Layout shift on initial page load
Learn how to fix a layout shift on initial page load in your app
Rerender During Hydration
Watch the example below to recognize a layout shift caused by a component update during hydration. If your app behaves similarly, follow the steps in this guide.
Background
Such shifts happen when a component’s props, context, or state change mid-hydration, triggering a Suspense fallback and a visual jump.
One potential cause is a context provider whose value changes between server-side rendering (SSR) and client-side rendering (CSR). This can happen if the provider’s value is derived from a state or prop that is initialized differently on the server and client.
Here is the summary of how this can happen:
- The page is server-side rendered (SSR).
- The server sends the HTML to the client, and React begins hydration.
- While hydration is in progress, the client side receives a new update.
- This update interrupts hydration, causing React to discard the in-progress hydration and re-render the components on the client with the updated session value.

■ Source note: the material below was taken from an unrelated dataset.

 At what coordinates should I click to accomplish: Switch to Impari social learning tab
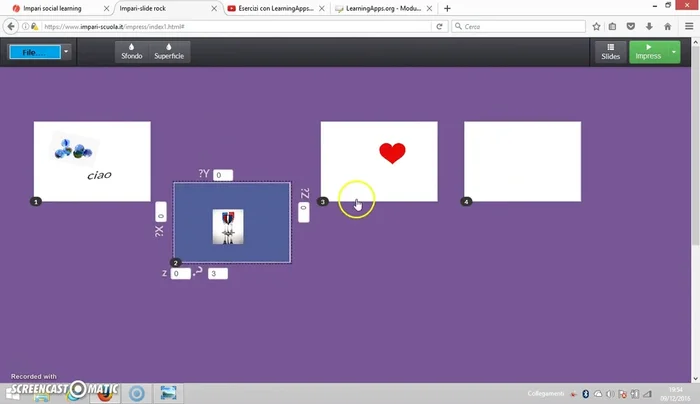(55, 8)
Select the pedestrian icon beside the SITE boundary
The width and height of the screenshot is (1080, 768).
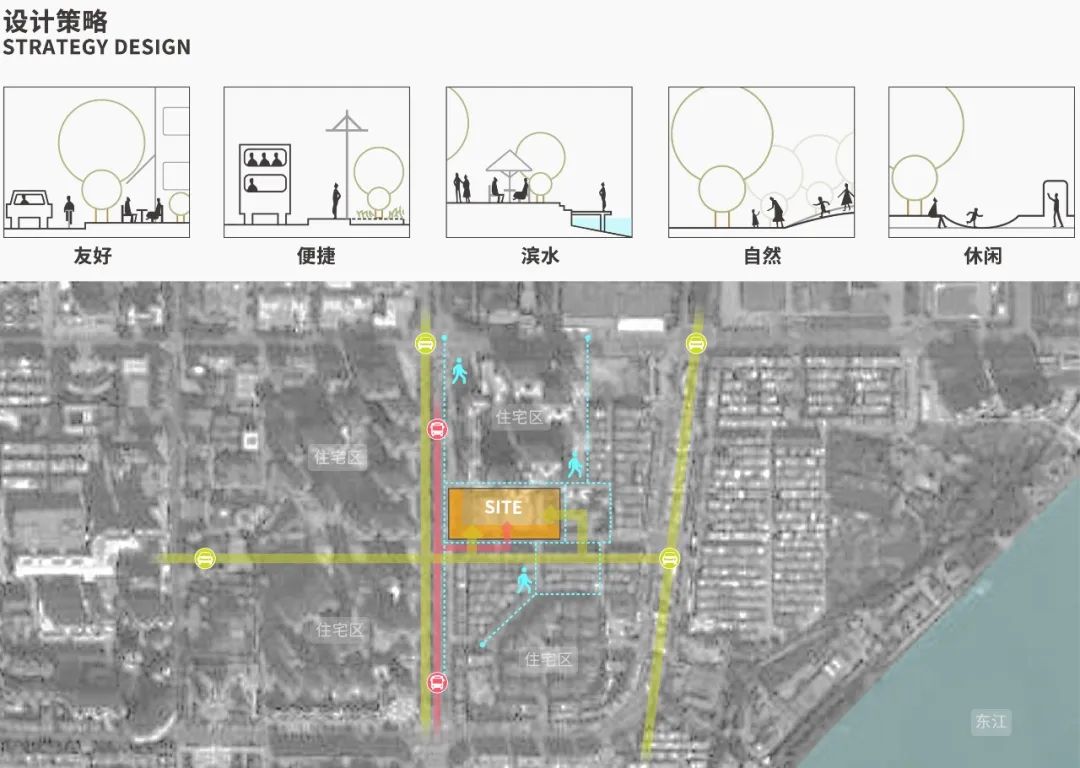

- While client side re-rendering is happening, React replaces the server rendered content with a client side fallback found in a closest
Suspense
boundary. The fallback happens to benull
in this case. This effectively causes the layout shift.
According to the React team’s comment in a GitHub issue, this is expected behavior and not considered a bug.
Makeswift runtime library wraps all page components in a Suspense
boundary when serving a page.
React used to log a warning for this situation when using the Next.js Pages Router (though the App Router suppressed it). That warning was removed in later versions of React 18 and in React 19.
Troubleshooting Steps
1. Reproduce the Shift
- Load your page fresh (SSR) and look for sudden collapses or reflows. E.g., headers, nav menus, or sections disappearing briefly—then snapping into place.
- In Chrome DevTools → Performance, you’ll see “layout-shift” entries aligned with two render passes.
2. Record with React DevTools Profiler
- Open the Profiler, start recording, then reload the page.
- Stop recording after the shift. In the flame chart, find two consecutive renders of the same component (hydration then update).
3. Pinpoint the Problematic Update
- Examine which props, context values, or state differ between those renders.
- Common culprits:
- Context providers whose value identity changes
- State initialized differently on client vs. server
- Data fetched in a
useEffect
(runs post-hydration)
4. Isolate the Component
- Temporarily comment out or disable the suspected update (e.g., remove the provider or delay the state change).
- Confirm that the shift disappears when that update is skipped.
5. Apply a Permanent Fix
- Match SSR & Client: Ensure initial props/state are identical. For example, compute or fetch values during SSR so the client sees the same markup.
- Memoize Values: Wrap dynamic context or prop values in
useMemo
to avoid identity changes during hydration. - Defer Non-Critical Updates: Use React’s
startTransition
to mark updates as non-urgent, preventing fallback rendering.
6. Verify the Resolution
- Re-run your Profiler trace: you should now see only one render with no fallback UI invoked during hydration.
- Confirm that no “layout-shift” entries align with any component updates.
By following this reproduce → profile → isolate → fix workflow, you’ll eliminate jumps caused by component updates during React hydration.